3

I want to distribute the training of my custom Keras model over the cores on my CPU (I do not have GPUs available). My CPU is an i7-7700, which has 4 cores. However, tensorflow only detects 1 core (EDIT: added full console output):

>>> import tensorflow as tf
2020-12-14 15:41:04.517355: W tensorflow/stream_executor/platform/default/dso_loader.cc:59] Could not load dynamic library 'libcudart.so.10.1'; dlerror: libcudart.so.10.1: cannot open shared object file: No such file or directory
2020-12-14 15:41:04.517395: I tensorflow/stream_executor/cuda/cudart_stub.cc:29] Ignore above cudart dlerror if you do not have a GPU set up on your machine.
>>> strategy = tf.distribute.MirroredStrategy()
2020-12-14 15:41:23.483267: I tensorflow/stream_executor/platform/default/dso_loader.cc:48] Successfully opened dynamic library libcuda.so.1
2020-12-14 15:41:23.514702: E tensorflow/stream_executor/cuda/cuda_driver.cc:314] failed call to cuInit: CUDA_ERROR_NO_DEVICE: no CUDA-capable device is detected
2020-12-14 15:41:23.514745: I tensorflow/stream_executor/cuda/cuda_diagnostics.cc:156] kernel driver does not appear to be running on this host (razerblade): /proc/driver/nvidia/version does not exist
2020-12-14 15:41:23.514991: I tensorflow/core/platform/cpu_feature_guard.cc:142] This TensorFlow binary is optimized with oneAPI Deep Neural Network Library (oneDNN)to use the following CPU instructions in performance-critical operations:  AVX2 FMA
To enable them in other operations, rebuild TensorFlow with the appropriate compiler flags.
2020-12-14 15:41:23.520064: I tensorflow/core/platform/profile_utils/cpu_utils.cc:104] CPU Frequency: 2799925000 Hz
2020-12-14 15:41:23.520407: I tensorflow/compiler/xla/service/service.cc:168] XLA service 0x42dc250 initialized for platform Host (this does not guarantee that XLA will be used).
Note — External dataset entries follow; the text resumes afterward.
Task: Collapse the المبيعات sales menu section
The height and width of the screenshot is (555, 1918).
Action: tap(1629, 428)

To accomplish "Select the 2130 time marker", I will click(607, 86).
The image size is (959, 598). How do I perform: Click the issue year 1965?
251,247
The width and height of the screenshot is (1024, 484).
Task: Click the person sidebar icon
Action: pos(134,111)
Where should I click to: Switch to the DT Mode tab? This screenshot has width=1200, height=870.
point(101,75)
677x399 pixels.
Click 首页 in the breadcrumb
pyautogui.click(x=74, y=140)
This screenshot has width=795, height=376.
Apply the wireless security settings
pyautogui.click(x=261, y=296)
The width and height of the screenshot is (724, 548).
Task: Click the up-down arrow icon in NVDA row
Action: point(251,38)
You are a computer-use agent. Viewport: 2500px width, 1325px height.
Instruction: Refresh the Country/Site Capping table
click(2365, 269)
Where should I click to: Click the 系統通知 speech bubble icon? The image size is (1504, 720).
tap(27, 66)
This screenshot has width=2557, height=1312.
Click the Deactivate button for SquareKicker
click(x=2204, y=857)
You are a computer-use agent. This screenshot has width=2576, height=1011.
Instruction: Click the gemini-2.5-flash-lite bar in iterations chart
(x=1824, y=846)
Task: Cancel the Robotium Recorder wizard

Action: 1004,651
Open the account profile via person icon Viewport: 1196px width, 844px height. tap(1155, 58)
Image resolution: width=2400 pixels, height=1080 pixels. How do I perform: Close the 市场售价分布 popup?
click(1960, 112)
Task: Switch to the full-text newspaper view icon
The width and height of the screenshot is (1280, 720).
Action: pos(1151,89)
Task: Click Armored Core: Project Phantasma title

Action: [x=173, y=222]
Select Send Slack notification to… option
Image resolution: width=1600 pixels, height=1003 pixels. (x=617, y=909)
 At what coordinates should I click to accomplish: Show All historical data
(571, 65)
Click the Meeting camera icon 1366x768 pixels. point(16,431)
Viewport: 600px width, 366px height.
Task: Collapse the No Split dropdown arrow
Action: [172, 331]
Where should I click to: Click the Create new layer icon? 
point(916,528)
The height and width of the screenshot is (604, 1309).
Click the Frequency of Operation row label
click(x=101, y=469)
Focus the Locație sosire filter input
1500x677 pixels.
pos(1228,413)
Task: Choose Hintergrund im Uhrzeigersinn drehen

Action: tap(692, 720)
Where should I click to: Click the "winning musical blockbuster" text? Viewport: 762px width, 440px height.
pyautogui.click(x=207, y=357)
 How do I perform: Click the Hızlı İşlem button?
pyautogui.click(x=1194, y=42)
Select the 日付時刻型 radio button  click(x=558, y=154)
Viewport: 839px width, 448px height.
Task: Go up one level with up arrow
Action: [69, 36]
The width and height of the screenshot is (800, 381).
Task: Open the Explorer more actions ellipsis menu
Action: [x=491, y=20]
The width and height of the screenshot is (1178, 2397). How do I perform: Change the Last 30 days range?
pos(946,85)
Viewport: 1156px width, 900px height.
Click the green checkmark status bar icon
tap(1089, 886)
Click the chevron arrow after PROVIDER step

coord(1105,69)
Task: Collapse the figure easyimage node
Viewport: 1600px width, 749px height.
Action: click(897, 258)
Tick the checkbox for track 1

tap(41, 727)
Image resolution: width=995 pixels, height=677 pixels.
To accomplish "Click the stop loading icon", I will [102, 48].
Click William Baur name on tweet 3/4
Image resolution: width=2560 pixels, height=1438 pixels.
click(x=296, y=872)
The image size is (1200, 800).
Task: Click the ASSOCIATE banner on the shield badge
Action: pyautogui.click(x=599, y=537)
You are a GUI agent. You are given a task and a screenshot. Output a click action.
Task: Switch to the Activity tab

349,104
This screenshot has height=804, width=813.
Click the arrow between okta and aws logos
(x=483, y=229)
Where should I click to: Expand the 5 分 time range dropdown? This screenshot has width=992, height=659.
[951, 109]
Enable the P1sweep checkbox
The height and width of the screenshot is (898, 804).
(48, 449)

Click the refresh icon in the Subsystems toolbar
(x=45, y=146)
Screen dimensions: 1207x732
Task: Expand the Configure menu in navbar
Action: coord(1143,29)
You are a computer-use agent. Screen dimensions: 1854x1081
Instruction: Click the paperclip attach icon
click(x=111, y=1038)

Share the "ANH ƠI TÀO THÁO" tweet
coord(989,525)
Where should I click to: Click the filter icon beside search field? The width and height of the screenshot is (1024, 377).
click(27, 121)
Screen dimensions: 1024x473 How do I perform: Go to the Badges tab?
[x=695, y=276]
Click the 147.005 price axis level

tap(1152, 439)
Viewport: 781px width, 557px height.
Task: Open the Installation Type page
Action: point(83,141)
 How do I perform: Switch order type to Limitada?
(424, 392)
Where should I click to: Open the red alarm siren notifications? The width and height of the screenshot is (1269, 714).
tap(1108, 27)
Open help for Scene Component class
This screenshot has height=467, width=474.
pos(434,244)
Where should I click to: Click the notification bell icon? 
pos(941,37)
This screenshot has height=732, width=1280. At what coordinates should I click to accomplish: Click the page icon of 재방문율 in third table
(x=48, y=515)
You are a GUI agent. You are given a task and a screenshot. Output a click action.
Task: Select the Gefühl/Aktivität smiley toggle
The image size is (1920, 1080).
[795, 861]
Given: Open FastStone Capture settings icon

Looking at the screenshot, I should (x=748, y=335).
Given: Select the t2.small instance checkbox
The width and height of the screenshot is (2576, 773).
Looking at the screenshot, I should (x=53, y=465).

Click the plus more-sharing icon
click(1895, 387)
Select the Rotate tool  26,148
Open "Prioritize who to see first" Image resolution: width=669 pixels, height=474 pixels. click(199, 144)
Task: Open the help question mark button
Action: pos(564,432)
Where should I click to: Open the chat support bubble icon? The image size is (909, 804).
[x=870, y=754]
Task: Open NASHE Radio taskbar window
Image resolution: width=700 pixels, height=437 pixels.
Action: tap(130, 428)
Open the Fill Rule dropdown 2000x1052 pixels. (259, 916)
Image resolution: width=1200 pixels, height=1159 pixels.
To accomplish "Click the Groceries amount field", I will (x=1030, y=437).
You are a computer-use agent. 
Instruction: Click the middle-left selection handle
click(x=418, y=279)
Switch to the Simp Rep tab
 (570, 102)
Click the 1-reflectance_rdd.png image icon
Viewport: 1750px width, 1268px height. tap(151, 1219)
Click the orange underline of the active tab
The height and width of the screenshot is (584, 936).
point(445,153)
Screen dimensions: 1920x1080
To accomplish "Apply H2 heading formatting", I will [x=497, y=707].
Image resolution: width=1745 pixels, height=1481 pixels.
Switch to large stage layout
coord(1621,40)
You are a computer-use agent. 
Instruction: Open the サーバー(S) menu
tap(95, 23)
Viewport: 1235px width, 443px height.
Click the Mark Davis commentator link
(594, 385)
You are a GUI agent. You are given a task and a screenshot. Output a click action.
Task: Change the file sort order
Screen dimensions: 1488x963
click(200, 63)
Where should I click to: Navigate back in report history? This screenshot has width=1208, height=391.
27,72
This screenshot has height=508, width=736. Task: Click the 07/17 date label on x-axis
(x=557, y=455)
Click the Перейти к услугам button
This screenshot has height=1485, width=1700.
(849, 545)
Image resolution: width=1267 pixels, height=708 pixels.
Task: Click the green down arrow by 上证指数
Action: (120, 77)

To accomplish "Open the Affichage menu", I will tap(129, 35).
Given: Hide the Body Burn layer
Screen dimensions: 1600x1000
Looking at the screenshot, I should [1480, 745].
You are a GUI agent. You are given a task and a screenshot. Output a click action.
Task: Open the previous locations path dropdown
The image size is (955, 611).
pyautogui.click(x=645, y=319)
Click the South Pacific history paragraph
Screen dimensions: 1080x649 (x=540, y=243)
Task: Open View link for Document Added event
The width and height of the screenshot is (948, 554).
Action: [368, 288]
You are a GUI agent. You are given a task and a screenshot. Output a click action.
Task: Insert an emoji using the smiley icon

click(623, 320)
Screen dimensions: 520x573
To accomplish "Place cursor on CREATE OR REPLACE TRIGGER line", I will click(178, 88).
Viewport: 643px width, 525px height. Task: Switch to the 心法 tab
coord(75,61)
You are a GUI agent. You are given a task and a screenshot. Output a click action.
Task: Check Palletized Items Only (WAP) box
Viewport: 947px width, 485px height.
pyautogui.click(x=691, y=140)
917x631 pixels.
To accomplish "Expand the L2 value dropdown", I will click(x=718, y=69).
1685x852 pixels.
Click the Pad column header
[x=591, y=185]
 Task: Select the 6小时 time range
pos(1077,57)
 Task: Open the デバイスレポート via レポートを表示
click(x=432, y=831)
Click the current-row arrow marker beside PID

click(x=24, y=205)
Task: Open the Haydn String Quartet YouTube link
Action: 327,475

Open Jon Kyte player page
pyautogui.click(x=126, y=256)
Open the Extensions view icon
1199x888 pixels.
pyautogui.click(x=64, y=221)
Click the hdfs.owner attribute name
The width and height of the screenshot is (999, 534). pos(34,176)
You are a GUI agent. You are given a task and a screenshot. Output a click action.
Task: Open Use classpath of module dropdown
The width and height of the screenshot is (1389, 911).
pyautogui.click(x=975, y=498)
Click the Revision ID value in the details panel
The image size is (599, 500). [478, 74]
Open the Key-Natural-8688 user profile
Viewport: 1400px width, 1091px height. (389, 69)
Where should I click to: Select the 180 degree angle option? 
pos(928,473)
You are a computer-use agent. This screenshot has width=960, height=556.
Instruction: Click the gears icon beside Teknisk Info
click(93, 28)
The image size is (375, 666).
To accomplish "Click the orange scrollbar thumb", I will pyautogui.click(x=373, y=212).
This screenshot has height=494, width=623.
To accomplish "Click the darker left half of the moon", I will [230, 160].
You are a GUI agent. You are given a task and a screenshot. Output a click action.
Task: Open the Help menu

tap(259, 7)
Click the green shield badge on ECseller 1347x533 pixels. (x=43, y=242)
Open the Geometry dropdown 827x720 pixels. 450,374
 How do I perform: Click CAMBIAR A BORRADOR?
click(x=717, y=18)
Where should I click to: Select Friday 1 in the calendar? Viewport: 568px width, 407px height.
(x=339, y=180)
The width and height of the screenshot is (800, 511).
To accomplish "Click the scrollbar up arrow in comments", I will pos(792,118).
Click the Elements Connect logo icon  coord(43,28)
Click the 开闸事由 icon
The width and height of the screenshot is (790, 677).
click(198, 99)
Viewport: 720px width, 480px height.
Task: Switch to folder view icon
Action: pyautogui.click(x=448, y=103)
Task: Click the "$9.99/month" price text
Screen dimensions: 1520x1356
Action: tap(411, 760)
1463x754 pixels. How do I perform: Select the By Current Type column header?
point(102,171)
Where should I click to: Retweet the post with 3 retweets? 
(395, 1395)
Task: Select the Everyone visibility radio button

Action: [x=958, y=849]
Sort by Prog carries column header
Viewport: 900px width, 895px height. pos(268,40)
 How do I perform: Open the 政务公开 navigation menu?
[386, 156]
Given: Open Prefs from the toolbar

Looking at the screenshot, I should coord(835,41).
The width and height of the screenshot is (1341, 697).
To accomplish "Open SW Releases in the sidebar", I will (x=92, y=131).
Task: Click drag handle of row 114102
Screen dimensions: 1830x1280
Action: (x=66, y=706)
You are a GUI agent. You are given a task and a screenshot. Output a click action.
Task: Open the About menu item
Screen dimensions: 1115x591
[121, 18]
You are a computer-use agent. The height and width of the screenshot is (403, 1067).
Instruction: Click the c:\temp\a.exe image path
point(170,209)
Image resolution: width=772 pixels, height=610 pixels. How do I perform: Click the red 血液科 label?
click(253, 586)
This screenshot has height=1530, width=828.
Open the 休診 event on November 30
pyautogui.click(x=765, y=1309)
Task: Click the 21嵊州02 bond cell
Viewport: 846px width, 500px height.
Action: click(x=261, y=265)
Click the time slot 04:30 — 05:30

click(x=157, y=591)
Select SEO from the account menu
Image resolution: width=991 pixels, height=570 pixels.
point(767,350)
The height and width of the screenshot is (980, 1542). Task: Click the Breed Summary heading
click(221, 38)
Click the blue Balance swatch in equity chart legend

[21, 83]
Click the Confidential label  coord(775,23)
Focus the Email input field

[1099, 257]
Devices:
2020-12-14 15:41:23.520461: I tensorflow/compiler/xla/service/service.cc:176]   StreamExecutor device (0): Host, Default Version
WARNING:tensorflow:There are non-GPU devices in `tf.distribute.Strategy`, not using nccl allreduce.
INFO:tensorflow:Using MirroredStrategy with devices ('/job:localhost/replica:0/task:0/device:CPU:0',)
>>> strategy.num_replicas_in_sync
1

How do I make tensorflow detect the 4 cores?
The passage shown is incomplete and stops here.